Thursday, April 8, 2010

Happy PFF - History in a postcard

To Mrs. Harry Sommerfeld, Lohrville Iowa (rural route)
Postmarked Long ? April 9 1917
Dear Lillie:
How are you? I am just fine. Nearly every-body is done with the vats(?) Had a snow Sat. afternoon and a big freeze the last two nights. What do you think of the war? Looks very serious. People are all worked up about it around here. Did you start some goose berries plants for us. If you did send by parcel post and will pay you the postage. Corn was 1.18 Sat. eggs 20p. Good stuff is taking a jump. Ans .soon Rita

I knew from the postmark that Rita was talking about WWI – the Great War. After doing some research (OK, just Wikipedia) I realized there was much about the war I did not know. And the date of this card will be significant.
Many socio-political events contributed to the war, though the assassination of Archduke Franz Ferdinand in July 1914 is considered to be the trigger. Various alliances were invoked so soon “The conflict opened with the German invasion of Belgium, Luxembourg and France; the Austro-Hungarian invasion of Serbia and a Russian attack against Prussia." http://en.wikipedia.org/wiki/World_War_I
Later the Ottoman Empire, Italy, and Romania joined the war. In March 1917 the Tsar abdicated and a provisional government continued with the war. Conditions in Russia were chaotic.

The United States followed an isolationist policy. However there were some cases of suspected German sabotage in the USA. There were increasing U-boat attacks on shipping. And then there was the Zimmermann telegram. Gosh, I must have been asleep that day in history class. Or they skipped right over it.

In January 1917 “British cryptographers deciphered a telegram from German Foreign Minister Arthur Zimmermann to the German Minister to Mexico, von Eckhardt, offering United States territory [Texas, New Mexico, Arizona] to Mexico in return for joining the German cause. This message helped draw the United States into the war and thus changed the course of history.” (http://www.archives.gov/education/lessons/zimmermann/).
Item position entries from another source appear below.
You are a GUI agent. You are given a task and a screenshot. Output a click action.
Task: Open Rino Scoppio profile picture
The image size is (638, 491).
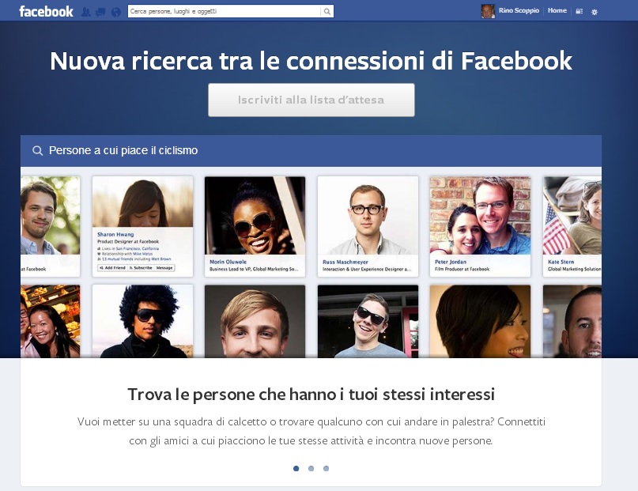pos(488,11)
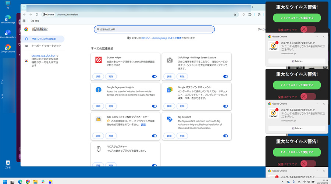Disable the E-Lister Helper extension toggle

pyautogui.click(x=154, y=76)

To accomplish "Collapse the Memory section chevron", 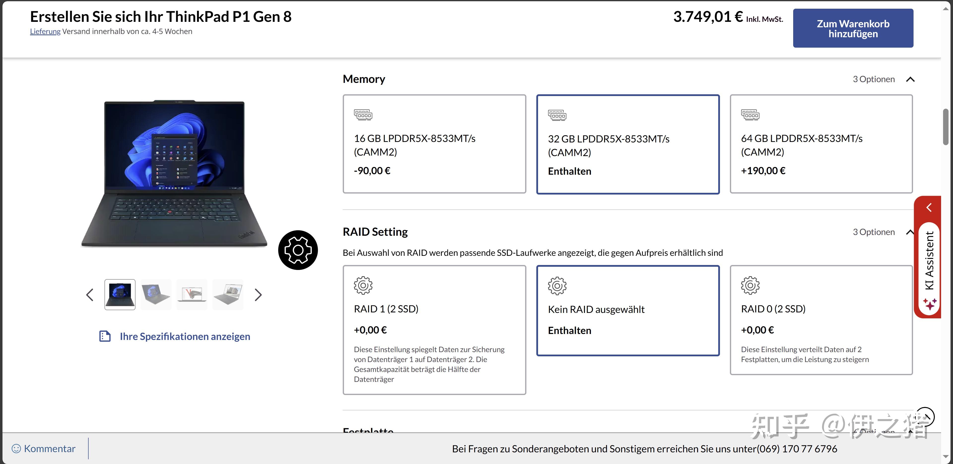I will click(910, 80).
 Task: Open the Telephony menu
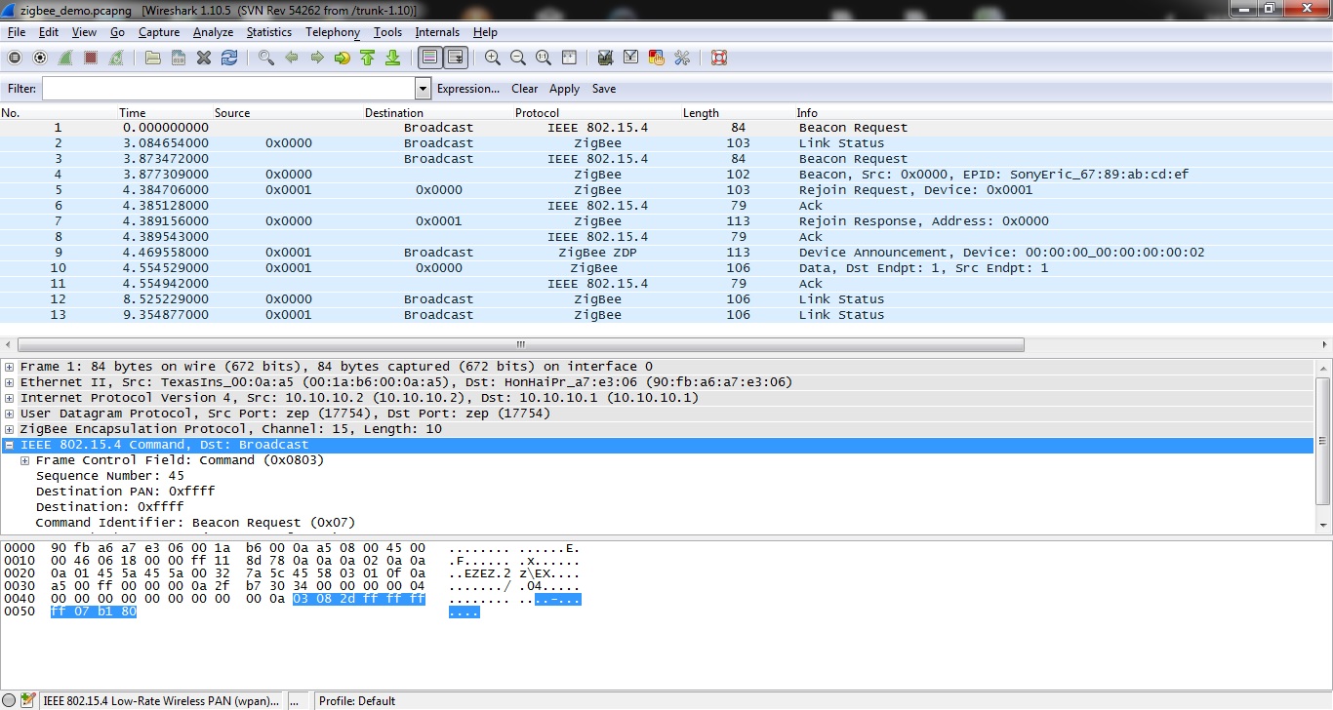click(332, 32)
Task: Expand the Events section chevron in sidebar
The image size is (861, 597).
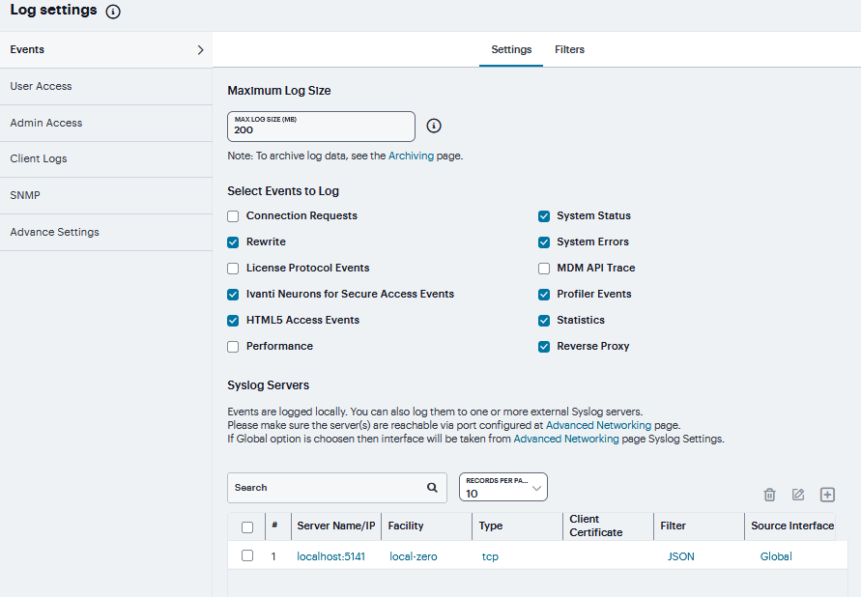Action: 200,50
However, the Brits waited until February to tell President Wilson, and news didn’t hit the papers until March 1 1917. Public outrage ensued.

On April 6, 1917, the United States Congress formally declared war on Germany and its allies. No wonder the talk was all about the war among Rita’s friends and neighbors.


Another note about April 1917. Lenin at that time was in Zurich, Switzerland, but with the abdication of the Tsar, he had decided to return to Russia. But how, with the Great War raging all through Europe? Therefore the sealed train, traveling through Germany to the Finland Station in Petrograd (once Leningrad, now St. Petersburg). And so, after a number of events, the October Revolution that year and changing history, again.


Lenin left Zurich on April 2, 1917, arriving in Petrograd April 16.

And as in my postcard that mentions the Berlin Wall, the mundane is intertwined with the historical. Rita asks about gooseberry plants, and gives an update on farm prices.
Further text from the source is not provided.